The project asks how the work of documentary in making meaning can be negotiated in this new context. How might video and other elements be choreographed to play alongside each other in an elegant, digestible form? What does it mean to the viewer/user to engage with an open-ended experience which evolves hour to hour, day to day – by drawing on live data and drawing in user contribution? The project updates Grierson’s 1926 definition of documentary as the “creative treatment of actuality” in the context of live data and the networked environment.
Mandy will be working with the Popcorn Maker, Mozilla’s open- source authoring tool, released November 2011.
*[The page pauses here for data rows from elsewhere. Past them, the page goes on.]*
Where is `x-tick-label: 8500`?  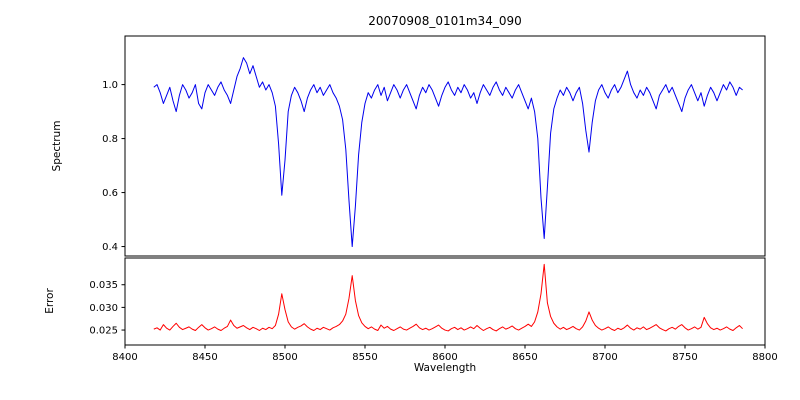
x-tick-label: 8500 is located at coordinates (284, 358). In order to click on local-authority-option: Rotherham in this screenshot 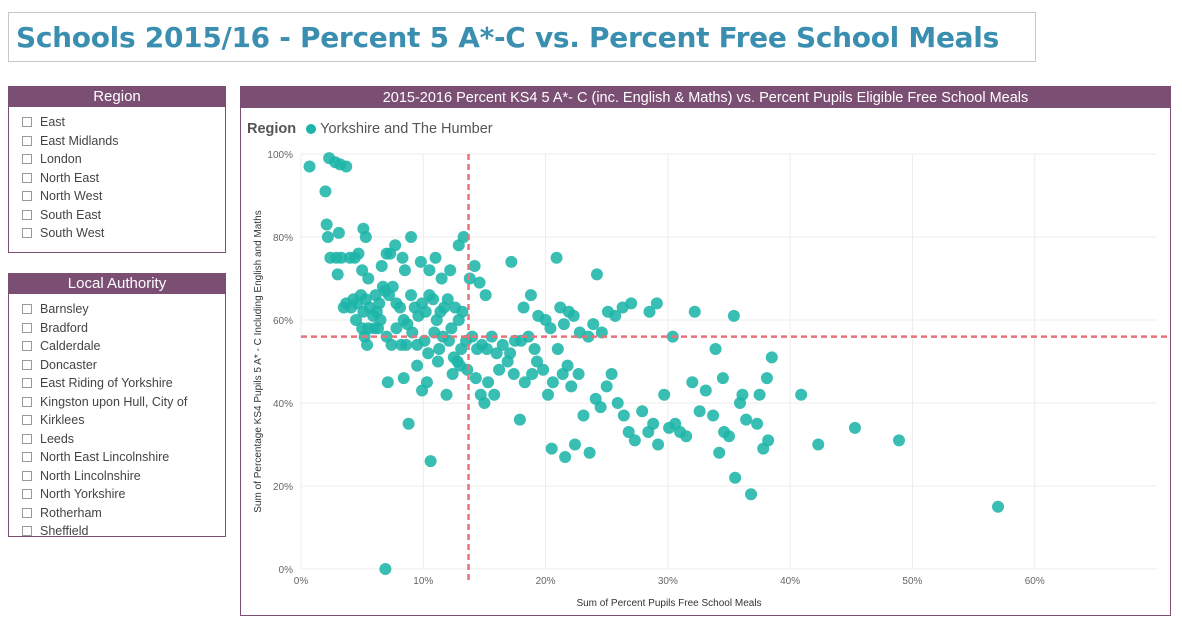, I will do `click(124, 514)`.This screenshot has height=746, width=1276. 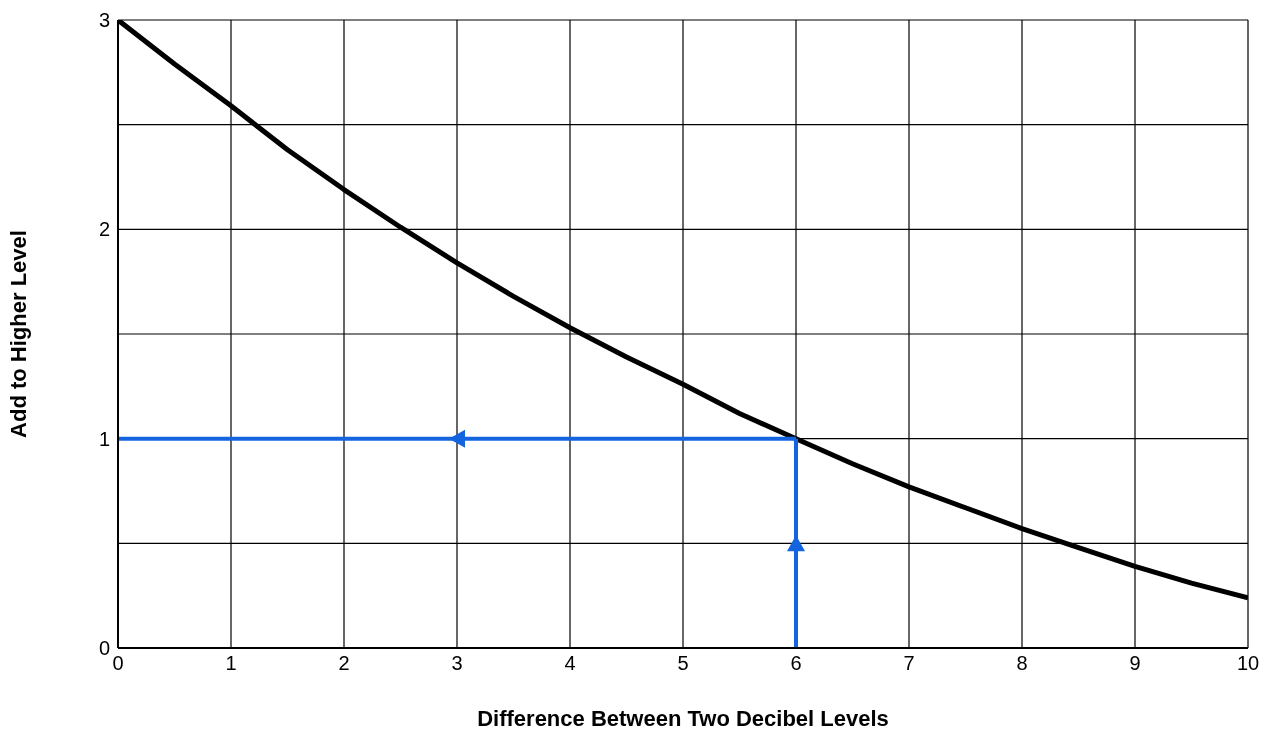 What do you see at coordinates (457, 664) in the screenshot?
I see `x-tick-label: 3` at bounding box center [457, 664].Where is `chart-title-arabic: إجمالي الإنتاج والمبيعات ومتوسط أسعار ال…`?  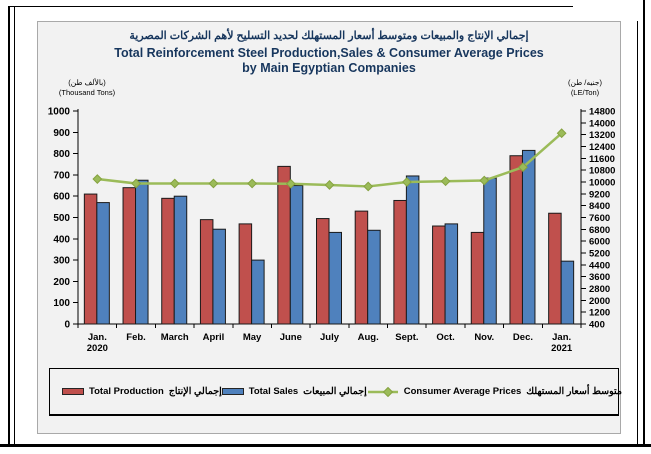
chart-title-arabic: إجمالي الإنتاج والمبيعات ومتوسط أسعار ال… is located at coordinates (329, 36).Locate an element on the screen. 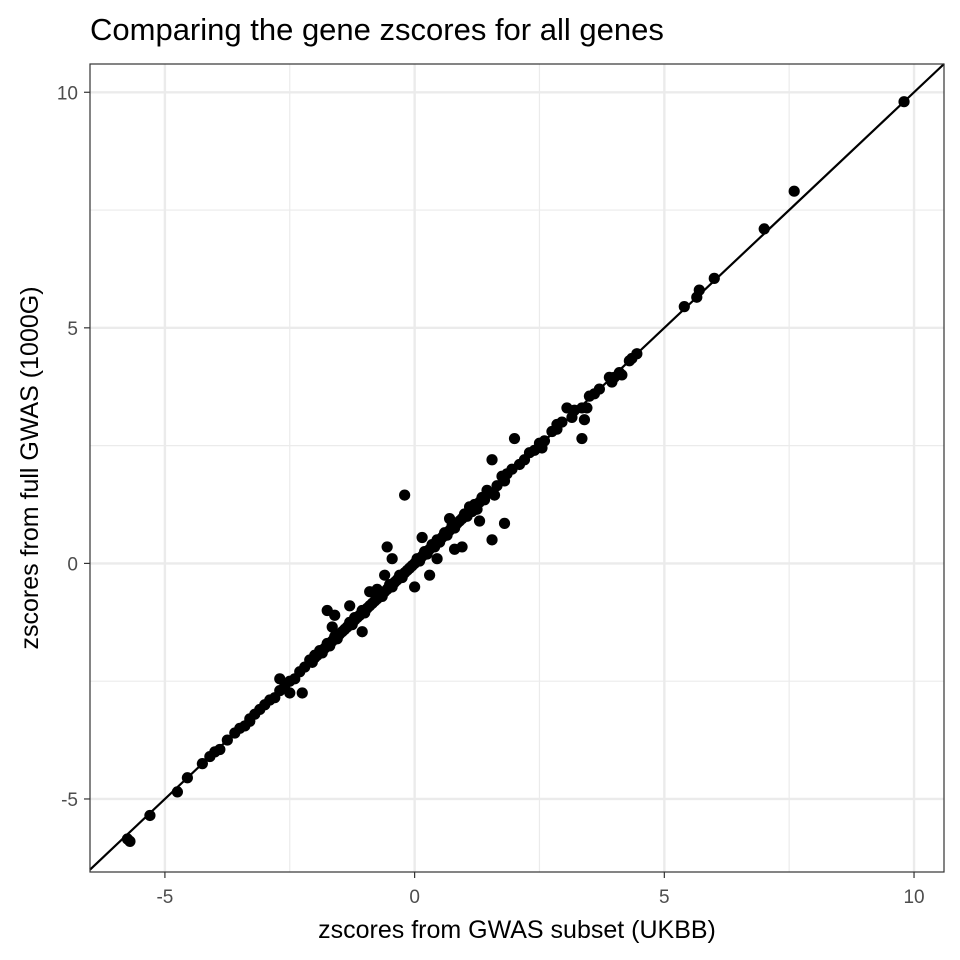 This screenshot has height=960, width=960. y-tick-label: 10 is located at coordinates (68, 94).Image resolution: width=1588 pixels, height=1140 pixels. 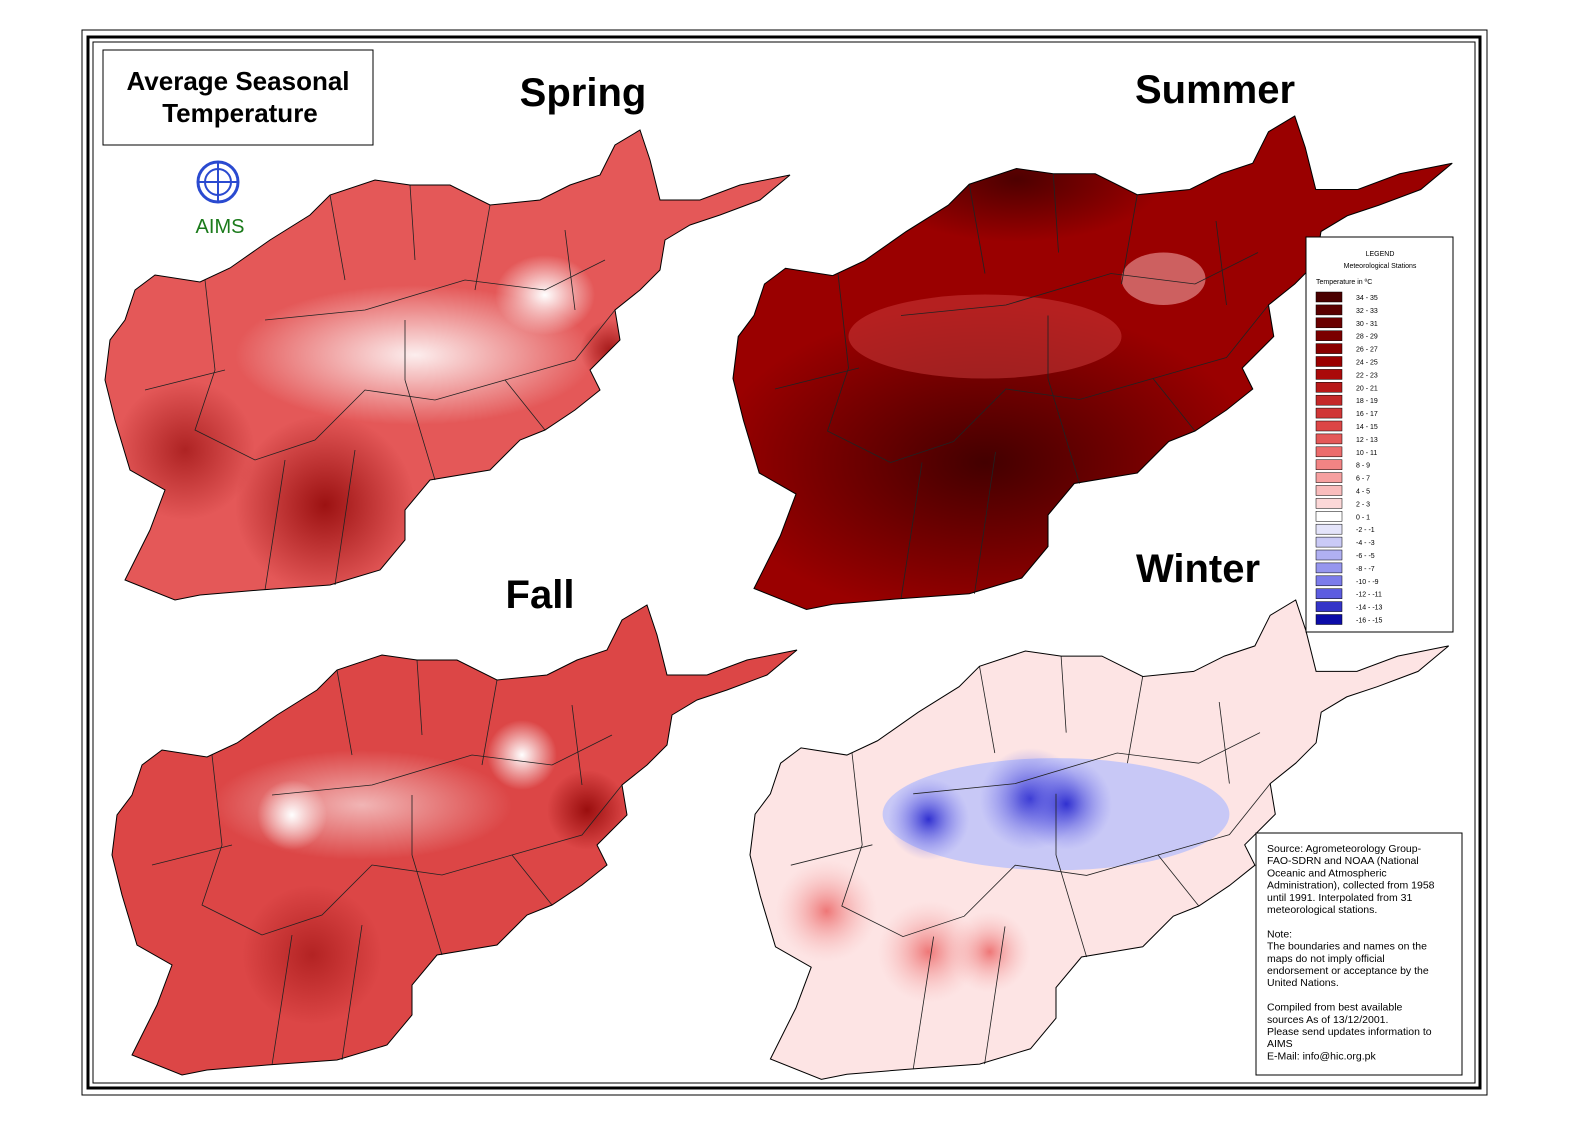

In addition to the everyday dissemination represented by the CollabDocs blog, the research questions have informed a chapter on Online Documentary, co-authored with Professor Jon Dovey, for the forthcoming BFI Companion to Documentary, edited by Brian Winston. The Fellow, Mandy Rose, has also presented her research in contexts including UnionDocs - Brooklyn, NY, at the DIY Citizenship: Critical Making & Social Media Conference, University of Toronto, at i-Docs, Bristol, and at Transforming Audiences 3, London.
Autumn 2010 update
Following a participatory brand design experiment in early 2010, and the production of video content with which to ‘seed’ the project, December 2010 sees the launch of the "Are you happy?" project website: theareyouhappyproject.org. Vimeo also provides a platform through which to draw in contemporary responses to the question originally posed by Jean Rouch and Edgar Morin in the ground-breaking documentary Chronicle of a Summer half a century ago.
Meanwhile, developments in online architecture are throwing up new questions for the CollabDocs project. The "Are you happy” Project website includes feeds from Flickr and Twitter which offer a live snapshot of happiness. This approach has been elaborated in Autumn 2010 for a proposal to the AHRC which asks how data available online might be creatively combined with “vernacular video” so that the subjective (specific) is effectively contrasted with wider data (the general)?
The proposed Works explore the potential for documentary when similar elements are drawn together on the web through tagging. The projects ask how the work of documentary in making meaning can be negotiated in this new context. How might video and other elements be choreographed to play alongside each other in an elegant, digestible form? What does it mean to the viewer/user to engage with an open-ended experience which evolves hour to hour, day to day – by drawing on live data and drawing in user contribution? These projects therefore pursue the original research questions but in the context of the emerging “Semantic Web” also known as “Web 3.0”.
In addition to the everyday dissemination represented by the CollabDocs blog, the research questions have informed a chapter on Online Documentary, co-authored with Professor Jon Dovey, for the forthcoming BFI Companion to Documentary, edited by Brian Winston. The Fellow, Mandy Rose, has also presented her research in Autumn 2010 at UnionDocs - Brooklyn, NY and at the DIYCitizenship: Critical Making & Social Media Conference, University of Toronto.